Sampai di minggu ketiga, bagian musik dan ilustrasi masing masing sudah selesai sampai setengahnya. Yang tersisa hanya bagian level saja. Pokoknya, kalau Sorata tidak bisa membuat levelnya, ia tidak bisa melangkah maju.
Sampai saat ini, kode untuk bagian program sudah selesai semua, jadi semuanya mengeceknya bersama sama.
Setelah makan malam, Sorata memanggil Ryuunosuke, Rita, dan Iori untuk berkumpul di kamar no.101.
Memutar lagu yang dibuat oleh Iori. Lagunya ada 2 buah yaitu pada saat bertarung dan melawan final boss.
Dua lagu itu sangat bagus. Tapi, meski lagu untuk saat bertarung sudah bagus, tapi lagu pada saat melawan final boss agak kurang cocok untuk final boss di level paling awal, soalnya masalahnya dengan  pertarungan irama. Semakin tinggi levelnya tentu semakin susah final bossnya di tiap level. Jadi Sorata merasa perlu membuat 1 buah lagu lagi.
“Ternyata Iori hebat juga.”
Rita yang mendengar lagu Iori untuk pertama kalinya berkata begitu.
Tapi hanya Ryuunosuke yang menunjukkan ekspresi kurang puas.
“Lagu ini tidak boleh digunakan untuk pertarungan boss.”
“Huh, bagian mana yang tidak bagus?”
“Kalau Kanda tidak bisa mengatakannya, biar aku saja yang mengatakannya. Suasananya tidak cocok dengan kondisi yang ada di dalam game. Nanti pasti akan susah untuk dibuat menjadi pertarungan irama, kalau ditaruh di bagian akhir game masih ok, tapi kalau menggunakannya pada awal game rasanya pasti akan buruk.”
“Be-begitukah?”
Iori kemudian menghadap ke arah Sorata seperti ingin meminta menolong.
“Kalau yang ini bisa digunakan untuk bagian akhir pertarungan boss, bagaimana membuat 1 lagi yang berbeda.”
“Baik, dengan senang hati aku akan membuatkannya!”
“Iori, kau perlu memahami isi gamenya dulu baru membuat lagunya.”
“Baiklah!”
Apa dia benar-benar paham? Rasanya tidak.
“Kanda, saat kau membaginya menjadi beberapa bagian kau juga harus menjelaskan dengan rinci suasana seperti apa untuk setiap bagiannya.”
Lalu, sekarang giliran untuk mengecek monster lawan yang dibuat Rita.
Sorata mencoba mengecek, dengan menggunakan alat yang diberikan perusahaan, di layar TV muncul model 3D yang dibuat oleh Rita.

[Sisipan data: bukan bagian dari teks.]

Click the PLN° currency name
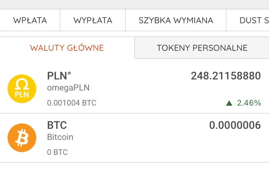pos(59,76)
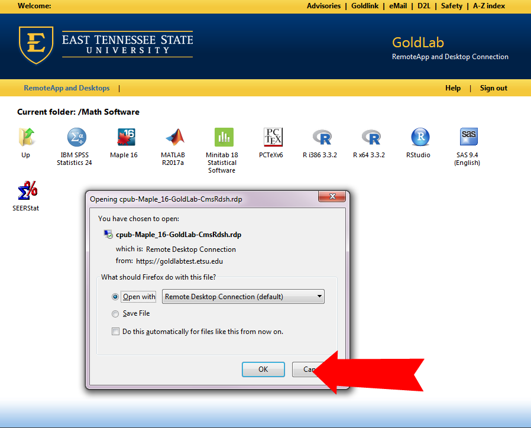Click the Up folder icon
This screenshot has height=428, width=531.
pyautogui.click(x=26, y=138)
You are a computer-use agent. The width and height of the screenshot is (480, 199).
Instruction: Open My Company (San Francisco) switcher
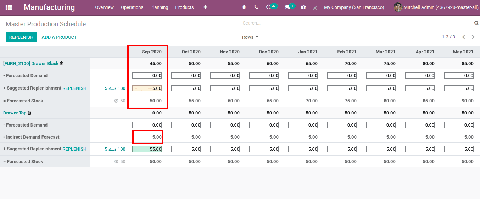pos(354,7)
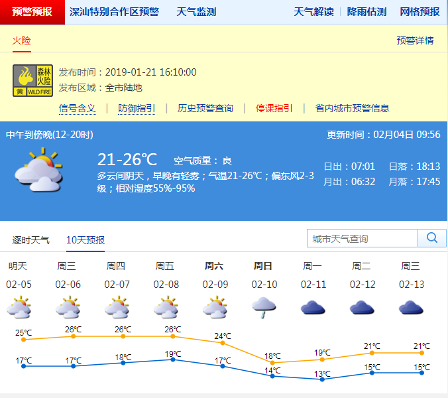This screenshot has width=448, height=398.
Task: Open 历史预警查询 link
Action: point(205,108)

Rita menggunakan remotnya untuk menunjukkan hasilnya.
“Bagaimana?”
Tingkat penyelesaiannya sangat tinggi jadi tidak ada yang perlu diprotes, walaupun ada beberapa bagian saat resolusi tampak kurang bagus karena poligon, tapi ini sudah merupakan hasil yang perlu dipuji.
“Tidak buruk kan?”
Meminta pendapat pada Ryuunosuke, tapi ekspresi Ryuunosuke sekali lagi terlihat tidak puas.

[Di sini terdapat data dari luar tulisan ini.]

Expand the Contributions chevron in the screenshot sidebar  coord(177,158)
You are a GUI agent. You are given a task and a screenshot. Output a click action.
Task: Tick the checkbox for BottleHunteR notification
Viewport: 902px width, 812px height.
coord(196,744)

“Bukankah usdah kubilang untuk mengurangi poligonnya sebanyak 30 persen.”
“Jadi sudah kukurangi 30 persen.”
Rita seperti mengatakan ‘bagaimana’ dengan mengangkat dadanya. Dadanya terus bergoyang dibawah pakaiannya.
“Aku tidak bilang untuk mengurangi resolusinya sebanyak 30 persen juga.”
“Bukannya itu wajar? Resolusinya memang akan berubah sesuai poligonnya.”
“Bagi konsumen, mereka tidak peduli alasan seperti itu. Apa kau berencana menjelaskan seperti itu pada pemainmu?”
Ryuunosuke mengatakannya tanpa basa basi.
“Itu……………”
Bahkan Rita tidak dapat membalas.
“Bagaimanapun, kau memulai pekerjaan ini dengan pikiran seperti ‘mau gimana lagi kalau resolusinya kurang karena poligonnya’.”
“Kalau iya kenapa……..”
Rita mengakuinya dengan ekspresi yang sedikit kesal. Ini merupakan salah satu sifat Rita yang tidak terima kalah. Lihat saja sekarang, pandangannya masih fokus menuju Ryuunosuke.
“Mulai sekarang harus memulai pekerjaan dengan tujuan meningkatkan resolusi. Kalau kau memulai pekerjaan dengan pikiran yang asal, tidak mungkin hasil akhirmu akan bagus.”
“Betul juga………….”
“Jujur saja, kalau gadis penumpang sepertimu mempunyai kemampuan lukis yang begitu hebat, harusnya kau bisa membuat model 3D yang lebih menakjubkan. Setelah menguasai cara kerja software, 3D merupakan bagian ilustrasi yang kau kuasai. Tolong jangan membuat aku menjelaskan hal dasar seperti ini.”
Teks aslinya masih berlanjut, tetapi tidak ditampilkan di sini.